第5話

「宮本さん、今フリーってほんとですか!?」


終業のチャイムが鳴り、未だ目の前に山積みの仕事に頭を抱えていると、斜向かいから女の子の可愛らしい声が聞こえてきた。


「ん〜。まぁ彼女はいないね。」

「えー!わたし、立候補しちゃおうかな!」


自分を可愛く見せる術を知っているかのような声に、仕事が終わらないというストレスも相まってモヤモヤする。


「アプローチもいいけど、そういうのは2人の時にしたら?」


別に口に出すつもりはなかったが、いつの間にか声が出ていた。


「え?何ですか?普通の雑談じゃないですか。もしかして薫さん、嫉妬ですか?」


薄ら笑いを浮かべて、ババアの嫉妬ほど醜いものは無いぞという空気を醸し出してくる。

今まで何人も圭の彼女を見てきたし、今更嫉妬なんてしていないはずだ。


「あはは〜ごめんごめん。今日はなんだか仕事が思うように進まなくてイライラしてたの。八つ当たりしちゃったね。ごゆっくり〜!」


仕事のせいで不快になるならやらなきゃいい。

幸いこの案件は急ぎじゃないし。

二人の会話をこれ以上耳に入れないようにわざと大きな声を出して伸びをする。

早く帰ろう。

一人でいるにはとても寂しい部屋だけど、ここよりは落ち着くはずだ。


「月曜の私、頼みます。」


軽くデスクを拝んで手早く荷物をまとめる。

すれ違う人に挨拶をしながら会社を出ると、聞き慣れた声に後ろから呼び止められた。


「待って薫。俺も一緒に帰るよ。」

「何?圭は仕事終わってないんじゃなかったの?」


いつも定時前に仕事を終わらせて帰る準備を済ませて部長に怒られている彼が、終業のチャイムが鳴ってすぐタイムカードを押していなかったから、今日は残業なんだと思っていた。
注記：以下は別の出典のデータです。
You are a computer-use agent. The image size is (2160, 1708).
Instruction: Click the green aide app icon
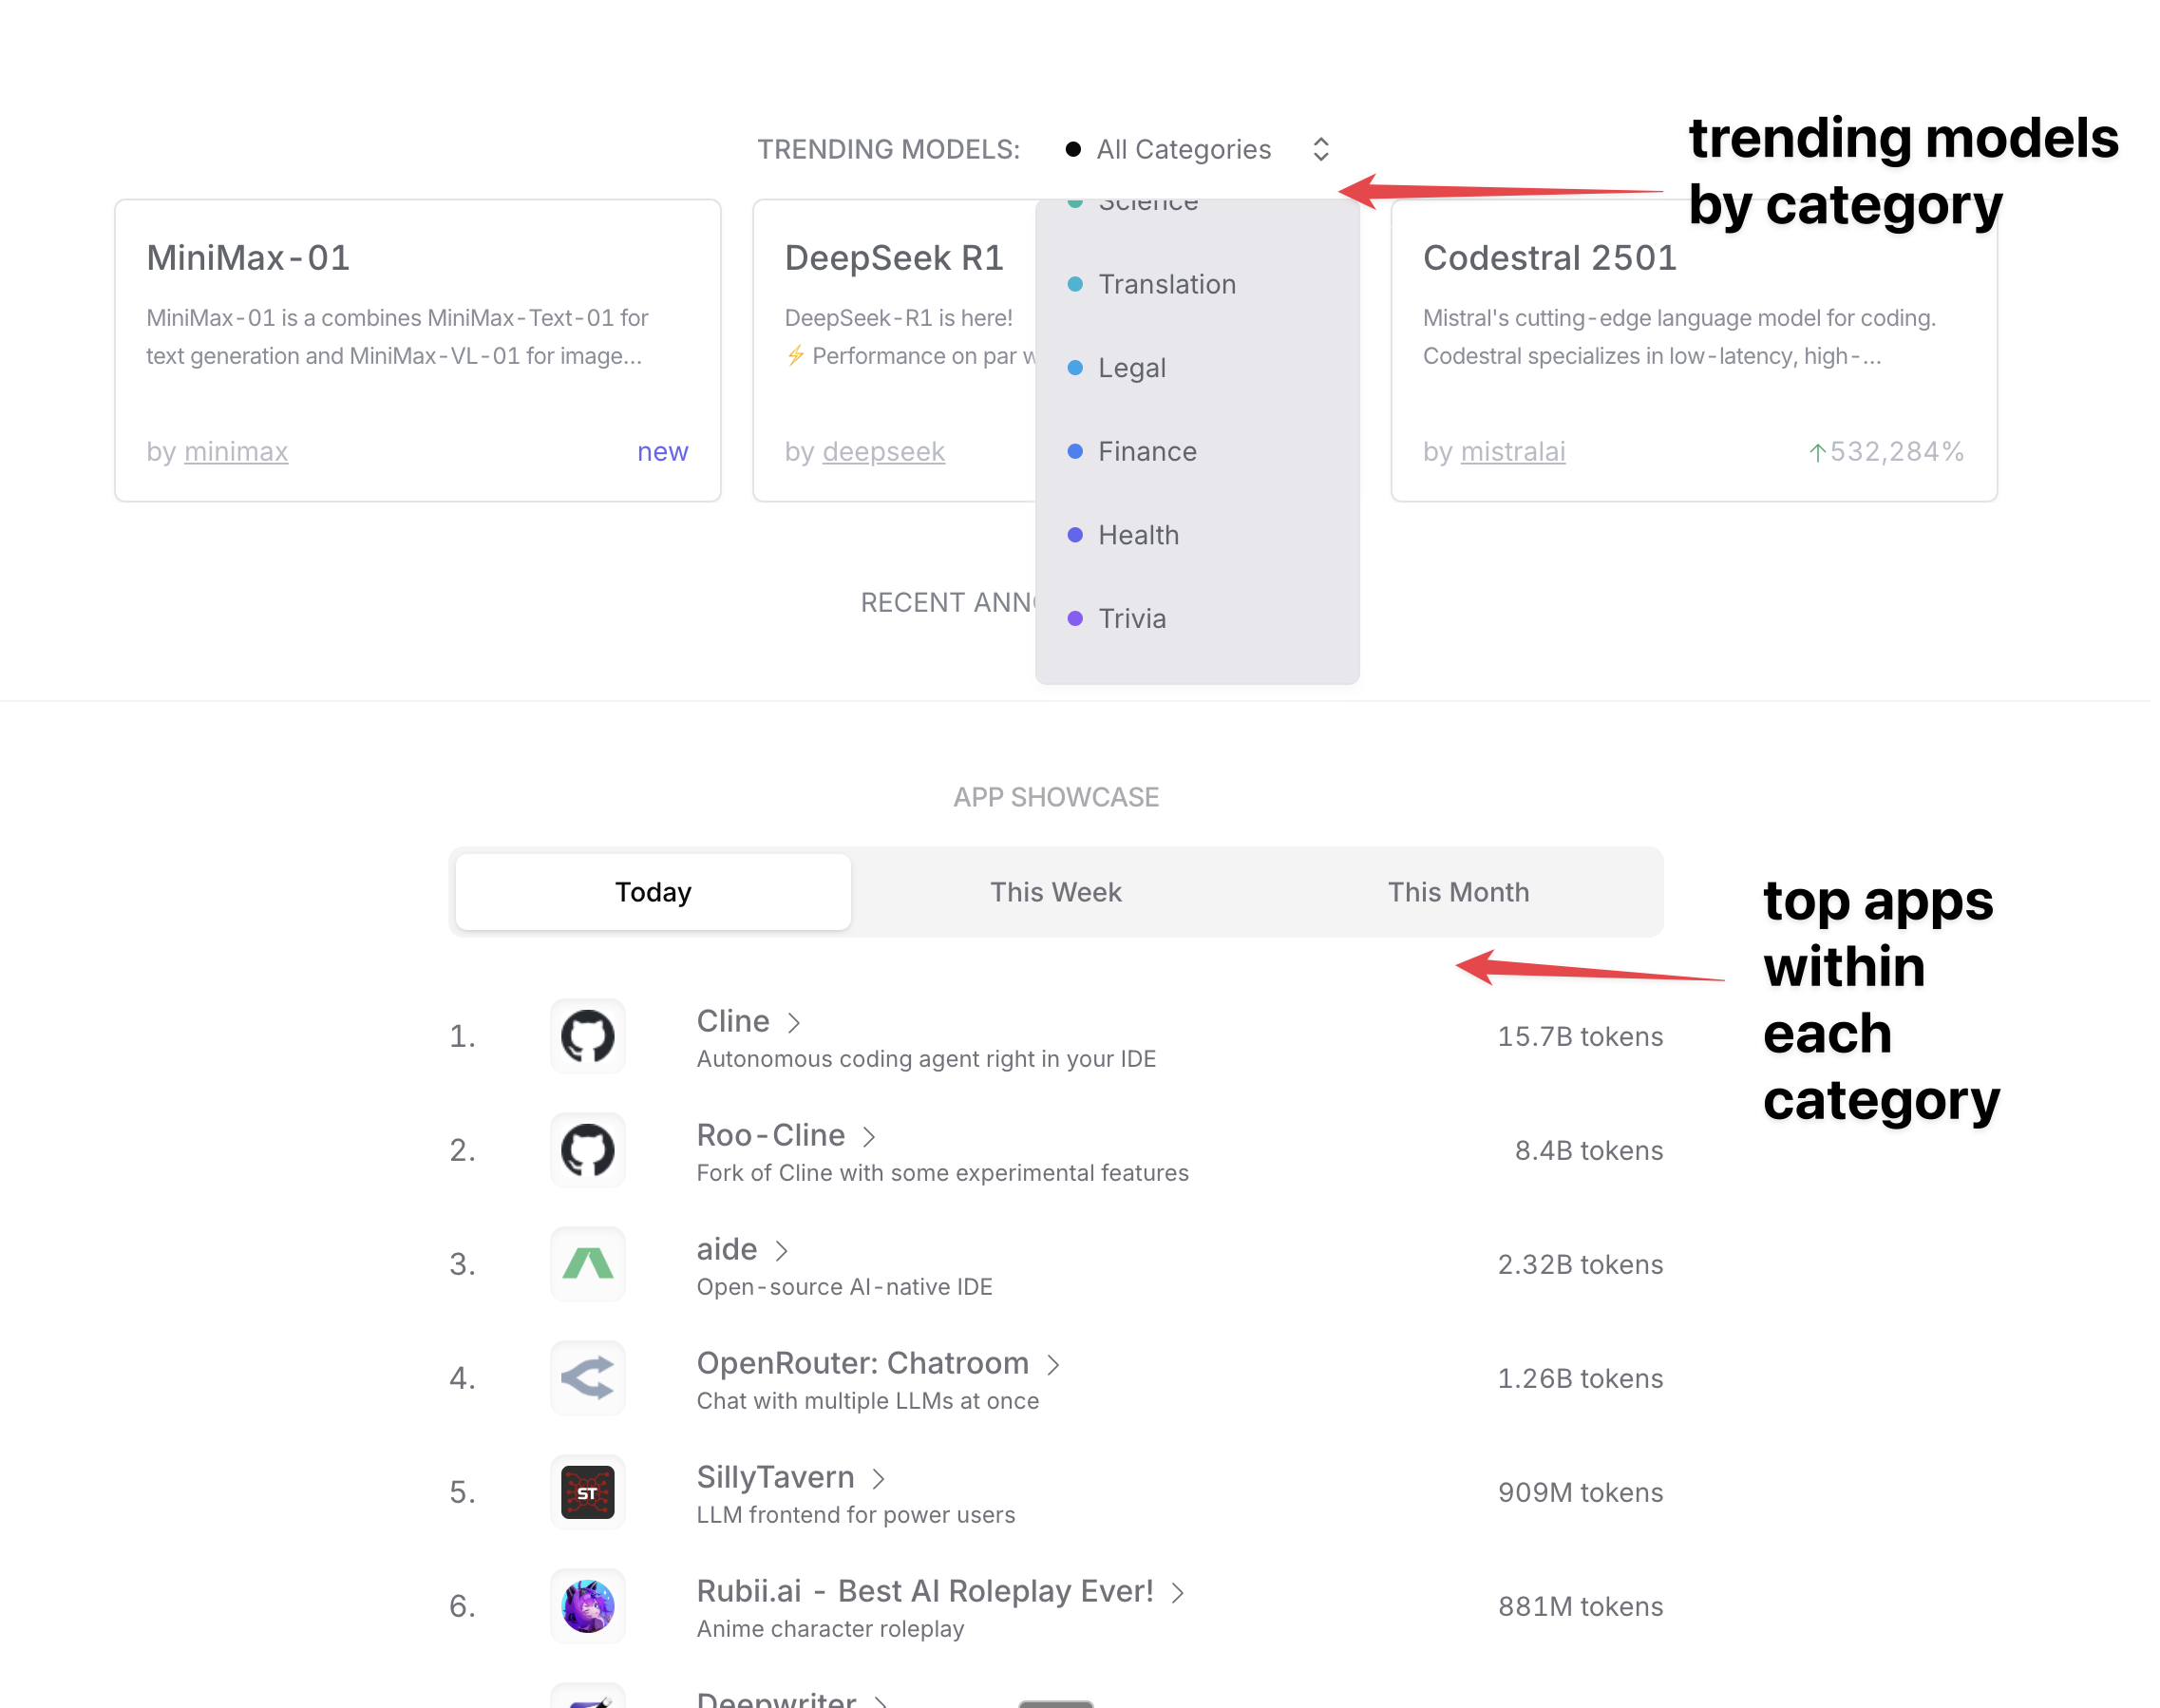[587, 1264]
「なんで?薫待ってただけだよ。薫こそ仕事終わってなかったじゃん。」

「あれは月曜の私に託してきたの。さっきの彼女はいいわけ?」

「うん。内容のない話してたし。それより薫と飲みたい。」

「また飲むの?…今日はパス。私は帰って寝る。」

「じゃあ、家まで送るよ。」

「ねぇほんとに頭でも打った?今まで"家まで送る"なんて言ったこと無かったじゃん。」


ちょっと引き気味な私を見て、彼は小さく笑う。


「薫が酔いつぶれた時はいつも送ってたよ。」


"覚えてないでしょ"と言われて、確かにと納得する。

仕事のチームが同じにならない限り、私たちの飲み会はただの恋バナ大会だ。

大方、付き合う前の恋煩いか、失恋後の寂しさをお酒の勢いを借りてわーわー言うだけ。だから余計にお酒が進み、私はよく酔いつぶれていた。


「もしかして、また恋バナしたかった?」

「あー。まぁそうかも。」


にへぇと笑う顔を見てついこちらの頬も緩んでしまう。

マイナスイオンなんて信じちゃいないが、この男には癒し効果が絶対あるなと思ってしまう。


「何?そんなに俺の顔見て。惚れた?」

「色んな女をとっかえひっかえする男に騙されるような女じゃないのよ私は。」

「うん。知ってた。」


いつものくだらない言い合いをしているうちに家の前まで来てしまう。

圭と話していると憂鬱な帰路すらあっという間だ。


「じゃあ、また明日…じゃないか。今日金曜だったね。また月曜に。」


お酒を飲むことを口実に、さりげなく話す機会を作ろうとしていた彼は案外サラッと離れて拍子抜けする。

当の本人は緩く広げた手のひらをヒラヒラと振っているし、訳が分からない。


「ちょ、あの。待って。」


踵を返そうとした圭のその長い指を掴んで引っ張る。


「どうした?」

「寄って行かない?話聞くからさ。」


一瞬目を開いて、眉を下げながら"いいよ"と笑う。

家の鍵を開けながら、心の中で一緒にいたかったわけじゃない。ここまで人と歩いてきたから、1人であの部屋に帰るのが急に怖くなっただけだと誰にともなく言い訳をした。